Antes de mais nada, uma verdade: o verdadeiro poder mundial não está mais nas presidências dos países, mas nos CEOs das big techs.

O abuso de poder econômico e dominante das big techs influencia não apenas a sustentação empresarial mundial, mas também o cenário econômico e político global – o que é altamente preocupante.

A retaliação econômica anunciada por Donald Trump contra o Brasil não é apenas mais um episódio das intempéries do comércio internacional. É o sintoma de um problema muito mais profundo e estrutural: a crescente submissão de decisões geopolíticas aos interesses de corporações digitais que hoje detêm mais poder do que muitos Estados soberanos.

A imposição de tarifas de até 50% sobre produtos brasileiros, especialmente os ligados à cadeia digital, representa um novo tipo de colonialismo: o colonialismo algorítmico, em que o domínio não se dá mais por tropas ou tratados, mas sim por plataformas, servidores e regras unilaterais de negócios.

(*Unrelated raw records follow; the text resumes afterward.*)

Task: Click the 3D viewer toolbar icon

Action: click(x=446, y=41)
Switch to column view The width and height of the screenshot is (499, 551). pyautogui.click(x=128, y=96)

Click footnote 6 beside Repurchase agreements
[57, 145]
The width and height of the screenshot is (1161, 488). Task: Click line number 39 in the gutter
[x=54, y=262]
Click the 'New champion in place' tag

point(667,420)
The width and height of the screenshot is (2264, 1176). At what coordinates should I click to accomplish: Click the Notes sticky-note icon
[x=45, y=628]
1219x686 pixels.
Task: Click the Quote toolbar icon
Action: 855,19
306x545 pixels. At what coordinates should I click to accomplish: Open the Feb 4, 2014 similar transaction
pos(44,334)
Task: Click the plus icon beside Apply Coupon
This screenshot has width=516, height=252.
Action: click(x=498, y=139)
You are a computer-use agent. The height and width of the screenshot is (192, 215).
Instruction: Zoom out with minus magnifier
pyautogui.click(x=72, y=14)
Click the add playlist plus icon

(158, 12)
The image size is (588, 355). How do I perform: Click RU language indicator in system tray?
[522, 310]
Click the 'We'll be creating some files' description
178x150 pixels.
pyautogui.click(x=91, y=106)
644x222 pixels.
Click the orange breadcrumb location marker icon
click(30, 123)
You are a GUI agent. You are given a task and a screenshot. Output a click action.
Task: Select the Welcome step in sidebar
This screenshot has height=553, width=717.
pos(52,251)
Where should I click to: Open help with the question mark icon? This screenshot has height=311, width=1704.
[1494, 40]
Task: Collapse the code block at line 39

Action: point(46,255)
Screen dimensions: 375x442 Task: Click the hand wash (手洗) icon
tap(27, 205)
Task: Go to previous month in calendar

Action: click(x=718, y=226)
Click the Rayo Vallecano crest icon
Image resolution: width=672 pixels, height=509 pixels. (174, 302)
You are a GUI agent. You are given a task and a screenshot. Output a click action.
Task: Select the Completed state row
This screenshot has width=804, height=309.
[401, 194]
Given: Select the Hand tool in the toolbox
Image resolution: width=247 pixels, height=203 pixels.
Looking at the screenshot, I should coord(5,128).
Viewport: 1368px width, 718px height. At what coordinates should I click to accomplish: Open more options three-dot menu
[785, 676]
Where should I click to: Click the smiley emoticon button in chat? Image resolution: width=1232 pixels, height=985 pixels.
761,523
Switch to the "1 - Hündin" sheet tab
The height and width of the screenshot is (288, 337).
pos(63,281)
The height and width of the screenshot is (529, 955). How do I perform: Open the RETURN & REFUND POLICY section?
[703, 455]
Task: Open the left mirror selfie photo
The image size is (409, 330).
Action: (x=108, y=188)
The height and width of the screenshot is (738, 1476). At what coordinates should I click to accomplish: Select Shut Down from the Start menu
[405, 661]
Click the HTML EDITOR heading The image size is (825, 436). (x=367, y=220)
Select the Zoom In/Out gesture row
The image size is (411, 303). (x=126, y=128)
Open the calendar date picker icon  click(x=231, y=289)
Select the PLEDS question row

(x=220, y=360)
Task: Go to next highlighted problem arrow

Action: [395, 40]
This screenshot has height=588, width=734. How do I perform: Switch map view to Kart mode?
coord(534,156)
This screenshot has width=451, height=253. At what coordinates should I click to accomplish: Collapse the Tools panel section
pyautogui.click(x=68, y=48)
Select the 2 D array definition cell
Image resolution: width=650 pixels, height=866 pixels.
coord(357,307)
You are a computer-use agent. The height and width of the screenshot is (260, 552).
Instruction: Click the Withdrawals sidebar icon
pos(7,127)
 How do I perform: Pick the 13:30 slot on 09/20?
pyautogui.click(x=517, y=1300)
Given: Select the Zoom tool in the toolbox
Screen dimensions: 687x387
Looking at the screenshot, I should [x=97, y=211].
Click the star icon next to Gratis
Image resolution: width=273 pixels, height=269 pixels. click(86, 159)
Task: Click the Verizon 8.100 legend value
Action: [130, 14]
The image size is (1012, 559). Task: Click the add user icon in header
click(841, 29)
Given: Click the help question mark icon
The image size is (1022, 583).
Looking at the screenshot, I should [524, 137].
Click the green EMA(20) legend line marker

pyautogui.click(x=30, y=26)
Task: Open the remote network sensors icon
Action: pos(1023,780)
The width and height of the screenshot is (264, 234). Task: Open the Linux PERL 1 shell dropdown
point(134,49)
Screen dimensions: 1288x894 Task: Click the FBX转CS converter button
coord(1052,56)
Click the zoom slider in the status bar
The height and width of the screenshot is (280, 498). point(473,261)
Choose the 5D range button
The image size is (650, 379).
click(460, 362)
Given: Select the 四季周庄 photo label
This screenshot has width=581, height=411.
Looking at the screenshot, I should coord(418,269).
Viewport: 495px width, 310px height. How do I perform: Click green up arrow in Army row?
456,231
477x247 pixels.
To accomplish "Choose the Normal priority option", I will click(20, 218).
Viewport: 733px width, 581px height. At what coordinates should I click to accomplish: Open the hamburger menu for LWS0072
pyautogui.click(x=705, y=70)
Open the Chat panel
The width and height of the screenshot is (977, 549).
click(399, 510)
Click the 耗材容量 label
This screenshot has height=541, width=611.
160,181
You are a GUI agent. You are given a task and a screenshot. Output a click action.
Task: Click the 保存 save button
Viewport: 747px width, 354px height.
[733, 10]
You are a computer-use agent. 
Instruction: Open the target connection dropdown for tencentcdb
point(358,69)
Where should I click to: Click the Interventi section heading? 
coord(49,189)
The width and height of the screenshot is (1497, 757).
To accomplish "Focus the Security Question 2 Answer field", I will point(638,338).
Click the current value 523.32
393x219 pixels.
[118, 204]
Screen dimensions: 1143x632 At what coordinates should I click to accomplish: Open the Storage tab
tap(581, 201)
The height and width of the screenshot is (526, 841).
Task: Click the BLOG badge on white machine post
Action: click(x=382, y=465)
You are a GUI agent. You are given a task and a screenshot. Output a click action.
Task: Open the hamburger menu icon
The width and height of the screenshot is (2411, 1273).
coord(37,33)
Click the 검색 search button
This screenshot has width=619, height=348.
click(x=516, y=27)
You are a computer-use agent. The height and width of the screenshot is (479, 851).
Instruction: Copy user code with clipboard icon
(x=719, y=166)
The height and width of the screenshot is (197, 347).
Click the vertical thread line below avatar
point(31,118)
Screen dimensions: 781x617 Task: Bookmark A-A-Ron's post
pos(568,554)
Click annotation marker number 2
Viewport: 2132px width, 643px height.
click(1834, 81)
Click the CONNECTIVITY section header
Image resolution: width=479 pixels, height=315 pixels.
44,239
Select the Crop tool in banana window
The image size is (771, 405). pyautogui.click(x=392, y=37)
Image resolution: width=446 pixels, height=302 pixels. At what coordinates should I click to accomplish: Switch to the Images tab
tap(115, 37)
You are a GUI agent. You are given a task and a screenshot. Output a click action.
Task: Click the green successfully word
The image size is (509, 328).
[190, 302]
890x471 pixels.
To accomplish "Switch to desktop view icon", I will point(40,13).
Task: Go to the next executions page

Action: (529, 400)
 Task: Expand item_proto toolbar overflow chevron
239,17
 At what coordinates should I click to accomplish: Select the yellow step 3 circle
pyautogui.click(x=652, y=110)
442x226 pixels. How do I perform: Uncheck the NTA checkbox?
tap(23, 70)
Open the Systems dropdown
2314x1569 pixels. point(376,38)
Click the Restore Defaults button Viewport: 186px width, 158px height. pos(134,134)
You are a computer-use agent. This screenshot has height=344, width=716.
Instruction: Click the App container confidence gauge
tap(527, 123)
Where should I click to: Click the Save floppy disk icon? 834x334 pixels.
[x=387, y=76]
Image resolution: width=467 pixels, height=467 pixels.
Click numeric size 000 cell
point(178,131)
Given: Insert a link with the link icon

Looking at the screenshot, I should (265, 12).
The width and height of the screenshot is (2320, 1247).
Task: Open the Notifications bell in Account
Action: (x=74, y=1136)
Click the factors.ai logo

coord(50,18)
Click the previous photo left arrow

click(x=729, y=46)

E esta não é uma disputa apenas econômica, é ontológica. Está em jogo quem define as regras do mundo digital, quem controla o fluxo da informação e, sobretudo, quem tem poder para disciplinar essas forças, que hoje atuam acima dos parlamentos, tribunais e Constituições nacionais.

A reação das plataformas a esse novo cenário já se materializa em movimentações diplomáticas e econômicas, como a anunciada por Trump. Mas não para por aí. Startups brasileiras estão sendo asfixiadas por modelos de negócio predatórios, exportadores enfrentam insegurança jurídica, empresas são intimidadas por grandes corporações, e o ecossistema de inovação nacional é estrangulado pela ausência de um ambiente competitivo justo.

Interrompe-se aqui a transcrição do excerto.